By the end of the quarter, we were back up to where we wanted to be. And in fact, at the moment, we’re probably a little bit ahead of there. So that which is fine with that. If I look at customer repayments, we have seen our increase in terms of the customer repayments, what we work with our customers is, since mortgages have started to rise at Q4 last year, more than 70% of eligible customers have taken the opportunity to refinance early in the six month window that we give them. So that they can take advantage of those lower those lower rates by securing them early in the process. We can see that about 35% of customers are making an overpayment at the point of refinancing. In absolute terms, we saw lump sum repayments in Q2 of about £500 million, which just to give you a feel for that would be about double what we would have seen in Q2 of last year.
So people are definitely looking to pay up a little bit more on that.
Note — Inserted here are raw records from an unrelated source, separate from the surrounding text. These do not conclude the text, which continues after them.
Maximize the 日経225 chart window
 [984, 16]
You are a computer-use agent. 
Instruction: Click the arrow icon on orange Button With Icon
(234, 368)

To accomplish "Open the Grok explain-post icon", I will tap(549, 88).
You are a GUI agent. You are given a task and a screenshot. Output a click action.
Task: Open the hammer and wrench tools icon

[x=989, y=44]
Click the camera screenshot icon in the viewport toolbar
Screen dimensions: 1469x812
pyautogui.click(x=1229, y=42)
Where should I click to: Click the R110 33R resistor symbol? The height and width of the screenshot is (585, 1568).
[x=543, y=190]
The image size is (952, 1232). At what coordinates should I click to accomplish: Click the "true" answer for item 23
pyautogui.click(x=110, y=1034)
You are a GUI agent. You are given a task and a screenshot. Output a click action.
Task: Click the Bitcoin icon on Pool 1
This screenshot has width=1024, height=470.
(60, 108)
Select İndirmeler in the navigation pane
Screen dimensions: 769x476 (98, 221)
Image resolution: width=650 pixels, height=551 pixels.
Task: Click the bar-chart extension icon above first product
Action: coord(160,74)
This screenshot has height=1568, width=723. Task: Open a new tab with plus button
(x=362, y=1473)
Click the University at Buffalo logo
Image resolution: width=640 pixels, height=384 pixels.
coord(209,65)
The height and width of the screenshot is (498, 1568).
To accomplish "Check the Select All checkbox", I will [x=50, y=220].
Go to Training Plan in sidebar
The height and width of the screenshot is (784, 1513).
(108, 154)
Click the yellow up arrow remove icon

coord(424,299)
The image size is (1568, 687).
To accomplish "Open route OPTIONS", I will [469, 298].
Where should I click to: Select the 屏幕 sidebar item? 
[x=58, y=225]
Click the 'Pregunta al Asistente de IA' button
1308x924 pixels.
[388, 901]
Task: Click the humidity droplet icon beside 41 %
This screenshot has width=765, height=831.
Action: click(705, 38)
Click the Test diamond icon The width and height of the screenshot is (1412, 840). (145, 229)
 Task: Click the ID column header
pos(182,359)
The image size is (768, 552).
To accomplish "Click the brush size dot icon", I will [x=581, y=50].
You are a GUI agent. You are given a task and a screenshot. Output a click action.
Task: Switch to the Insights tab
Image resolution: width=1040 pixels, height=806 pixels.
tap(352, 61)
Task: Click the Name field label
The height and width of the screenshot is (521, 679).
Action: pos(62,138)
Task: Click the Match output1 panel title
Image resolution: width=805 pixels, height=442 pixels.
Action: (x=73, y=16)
But I think it’s also important to know that mortgage balances grew by 1.9 billion in the quarter net of this elevated lump sum repayment number. A bigger factor for the overall mortgage balances from here, I think, is the macroeconomic outlook. And then, we do see that people are using some of their deposits to make that payment. Incredibly logical thing for people to do, as we move on from there. And then in terms of NIBS and IBBS. We do expect the NIBS to reduce a little bit further, it’s very hard to be definitive of where they settle. I think there’s not really a historic narrative that we can look at to help us guide that. So we are watching different customer cohorts very closely, a couple of kind of supporting factors on them, we do see wage inflation.
And we do see people reengaging with savings of course, which kind of makes that move and as well as the deleveraging of growth. But at the moment, we’ve made some assumptions as to where it will go from here. But we’re comfortable with in terms of that 14.8 million income that we’ve guided for this year and being at the upper end of that 14% to 16% royalty as well. But I think there’s a lot of different moving parts, but hopefully that Slide eight is helpful to you. So I’m glad you like it. Thanks very much Guy.
Operator: Thanks. Our next question comes from Andrew Coombs of Citi.
Andrew Coombs: I had one question for Howard, and for Katie, please. Just for Howard, just on permanent CEO succession planning? How would you envisage the process playing out from here and any thoughts on timing? And then for Katie, as someone asked about liquid asset buffer, given that the AIEA is excluded from the bank NIM, [indiscernible] it’s gone from 162 to 152. So any thoughts on the trajectory there going forward as well, please? Thank you.
Howard Davis: Yes, thanks, Andrew. Let me take you through it as clearly as I can. And I’ve been here for just over eight years. So if you look at the corporate governance code, which says that nine years is pretty much effectively the maximum norm. We decided to begin the search, we announced in April, the senior independent director would begin the search. So they appointed headhunters then. And that’s a matter for them. I’m not directly involved in that. So that’s underway. This, of course has come in the middle of that period. Therefore, since I think the replacement for me in due course will need to be behind a choice of long-term CEO. We decided that we would implement what was already our contingency plan and asked Paul to take over as Chief Executive.